課題の内容 :: 豊橋鉄道渥美線の杉山駅を目指す紀行文を、最後の文のあとから書き継いでください。

本文抜粋 ::
豊橋鉄道はJR東海道線の豊橋駅を基点とし、北の市街地を行く路面電車と、南西の渥美半島をゆく鉄道路線 "渥美線"
を持っている。市内電車を踏破したら、次に目指す路線は渥美線だ。渥美線には訪問したい駅がある。杉山駅。私の苗字と同じ名前の駅である。
杉山性は静岡を中心に東西に分布しているようだ。もう20年も前の話だが、静岡駅の地下通りには、杉山産婦人科と杉山葬儀社の看板が並んでいた。杉山一族はゆりかごから墓場まで、人生をトータルコーディネートできるのかと、なにやら愉しい気分になった。
苗字に詳しいサイト『日本の苗字7000傑』によると、杉山性は中臣鎌足を起源とする藤原氏の末裔だ。その発祥は三河国渥美郡杉山邑である。まさに豊橋鉄道杉山駅の辺りが私のルーツであるらしい。しかし、私の家柄は自慢できるほどの人物がいたわけでもなく、祖父の祖先は神奈川県二宮町で漁師だったと聞いた覚えがある。
それはともかく、同じ名前の駅というだけで親近感はある。どんなところなのか見てみたい。駅名標と記念写真を撮ってみたいし、相手にとっては迷惑だろうけれど、駅長さんにも挨拶したい。
美しく整備された豊橋駅前広場の端に、渥美線の新豊橋駅がある。JRの駅に間借りせず独立した駅を持っている。しかし構えは簡素で線路1本ホーム1面のみ。朝の陽射しは差し込まず侘しい。
豊橋鉄道の新豊橋駅。
そこに銀色の電車が停まっている。くさび型の前面デザインが特長的な形をしているが、私には見慣れた車両だ。この電車はかつて東急東横線、田園都市線で活躍した7500系で、現在も一部の電車が東急池上戦で活躍している。東急が新車を投入したため、余剰となった車両が豊橋鉄道に譲渡されたのである。

データ部分 ::

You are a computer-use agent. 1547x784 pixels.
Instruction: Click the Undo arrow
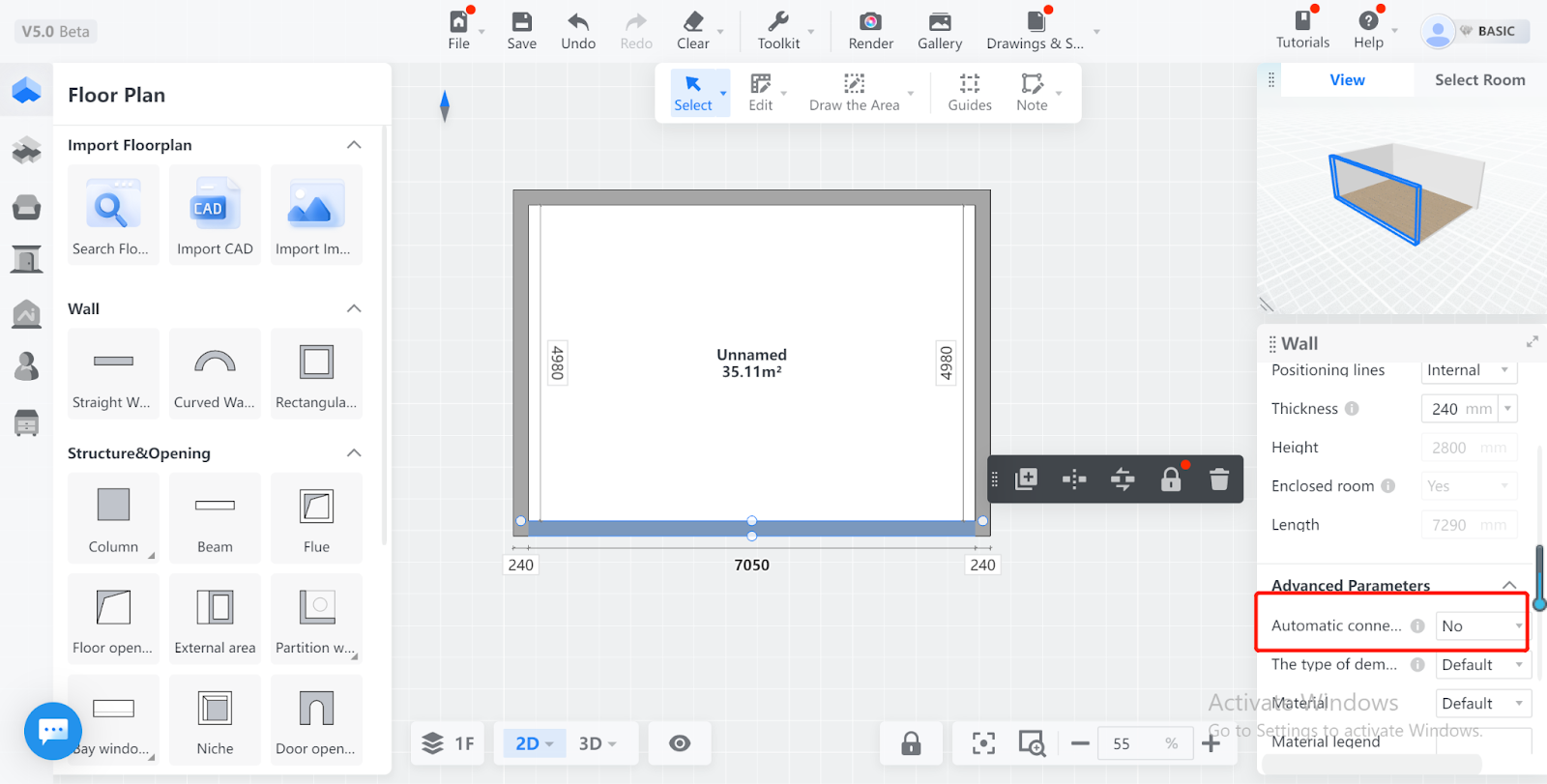pos(578,23)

回答 ::
乗り込むとすぐに発車時刻となり、電車は静かに走り出す。中古とはいえ、かなり力強く加速する。この車両は車体のすべてがステンレスで作られ、当時としては画期的な技術が投入された。車体が軽く、塗装の手入れが不要で、丈夫で長持ちする車両だった。東急東横線では8両編成で急行にも起用されていたが、現在は3両編成で、単線区間をのんびり走っている。幸せな余生である。
豊橋鉄道渥美線は、大正時代から昭和初期にかけて渥美電気鉄道が敷設した鉄道である。この鉄道には渥美半島の経済的発展のほか、豊橋から伊勢神宮への経路を短絡する目的があった。陸路で伊勢湾を迂回すると6時間かかる行程が、渥美半島から船で渡ると3時間になるという計算であった。さらに途中の高師、半島先端の伊良湖には軍事施設もあり、軍事輸送も意図されていた。
ところが、戦時統合により名古屋鉄道に編入され、さらに昭和初期の不況により伊良湖の軍事施設には至らなかったため、逆に不急不要の路線に認定されてしまう。線路を資材として供出させられてしまい、現在の路線はその残りの部分である。全通していれば、軍事輸送に活躍しただけではなく、伊勢観光の回遊ルートとして現在も賑わったに違いない。
元東急電鉄のステンレスカーが走っている。
現在の渥美線の役割は、豊橋、名古屋経済圏への通勤輸送が主である。沿線は農業が盛んだが、宅地開発も進んでいるらしく、吊り広告や駅の看板に不動産関係が多い。ワンマン運転ではなく、車掌が乗務しているから、それなりの乗客数があると思われる。
電車の運転本数は1時間に上下4本ずつで、地方鉄道としてはかなり便利な部類である。駅に着くたびに対向列車とのすれ違いが行なわれるところを見ると、これ以上の増発は無理だろう。土曜日の朝だから乗客は少ないけれど、それでも座席の8割ほどの乗客数だ。
住宅街を抜けて、大学前駅に着く。馬術場が見える。ここには愛知大学、愛知短大のほか、近くに高校がふたつ、小学校がふたつ、中学がひとつある。また市街地になり、突然、左側に森林が現われる。高師緑地公園である。が、渥美線建設の経緯を知っていると、たぶんここは軍事施設だったのだろう。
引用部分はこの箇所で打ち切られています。